Database agents need governed branches, not shared production writes.

Coding and data agents increasingly need to test migrations, generated SQL, cleanup jobs, and application code against realistic data. The dangerous pattern is letting an agent touch production state directly. Imladri's database sandbox gives the agent a branch, routes writes through the policy boundary, records what happened, and destroys the workspace after the run.

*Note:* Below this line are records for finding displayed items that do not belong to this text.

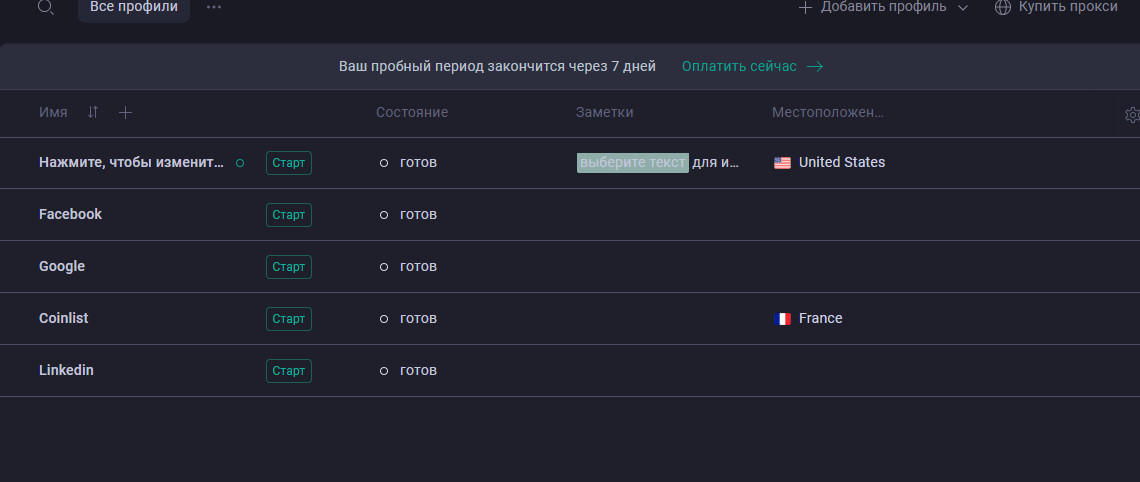Click the sort arrows icon beside Имя
Image resolution: width=1140 pixels, height=482 pixels.
click(x=93, y=113)
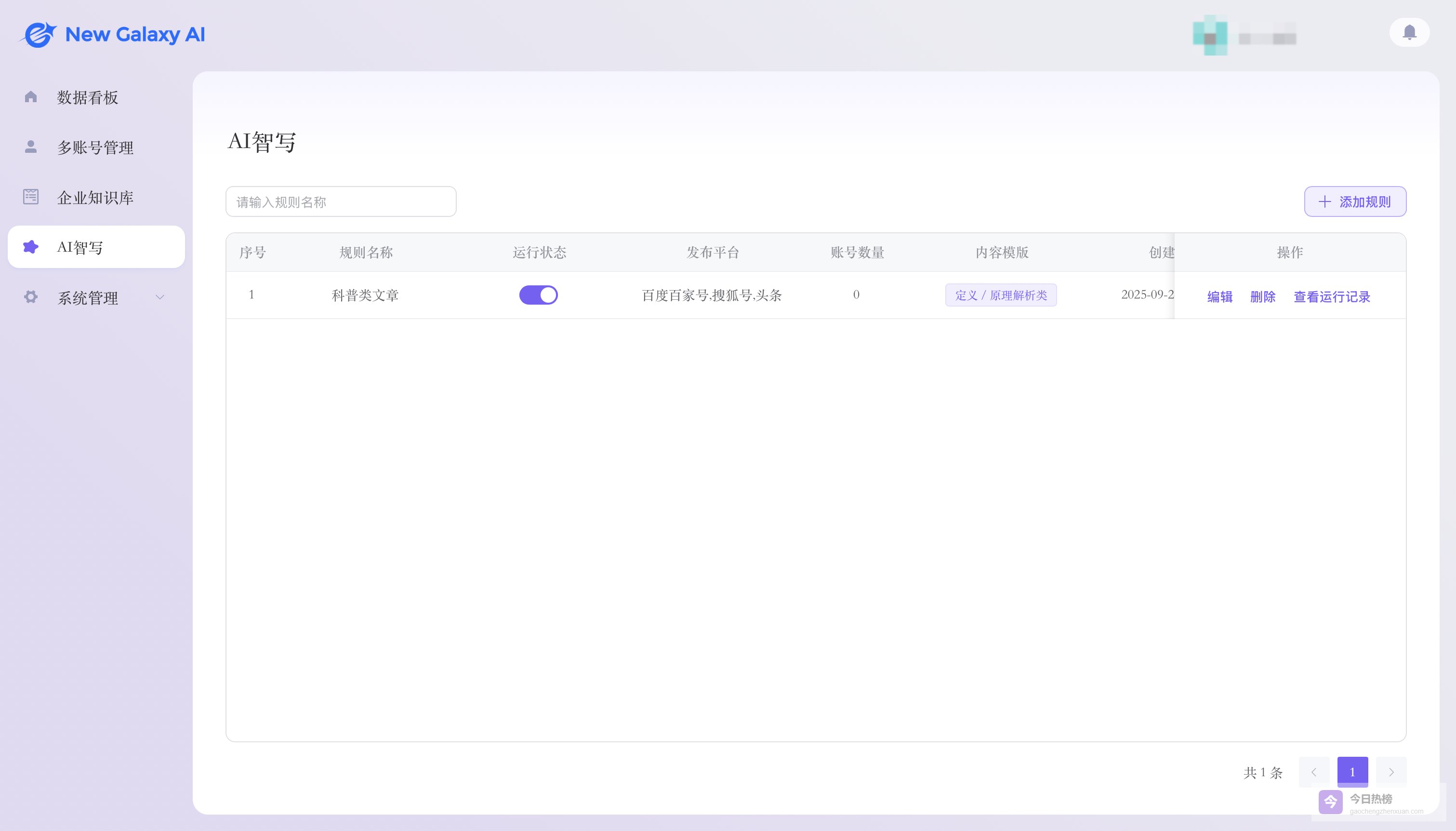Click 删除 link for the rule
Viewport: 1456px width, 831px height.
(x=1262, y=297)
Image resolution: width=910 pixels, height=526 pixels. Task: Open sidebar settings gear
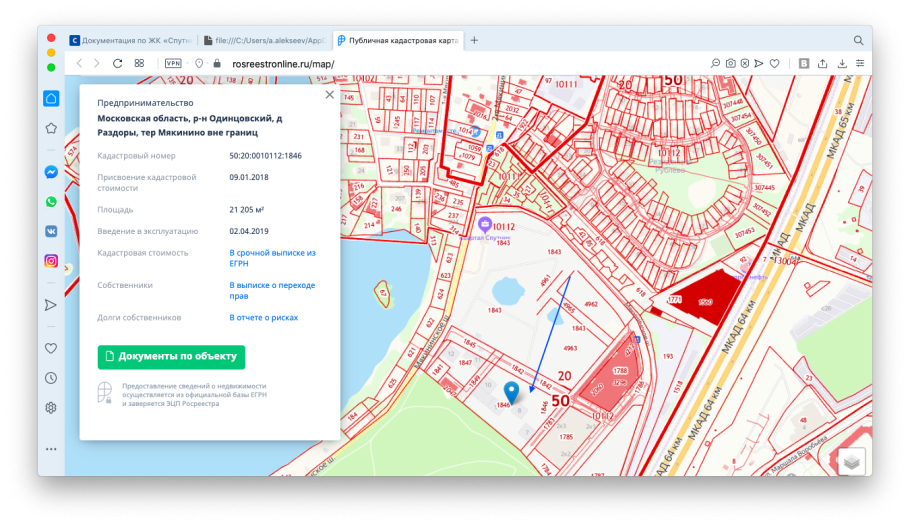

This does not replace purpose-built storage engines or snapshot systems. It gives Imladri a governed API layer that can sit above those engines: create branch, permit or deny actions, record proof, clean up, and show what changed.

Evidence

Download the artifact.

The public JSON contains the generated timestamp, fixture size, row coverage, benchmark samples, backend failure, and proof scores from the run.

Open JSON evidence
Caveats

What this does and does not prove.

  • This is a local Postgres copy-on-write benchmark, not a managed distributed database benchmark.
  • The source table was synthetic and about 136.77 GiB, not a multi-terabyte customer production database.
  • Full template database branching timed out, which is expected. The result supports the COW/storage-branch direction, not full-copy cloning.
  • The long part was building and verifying the billion-row fixture. The measured branch creation happened after that verification completed.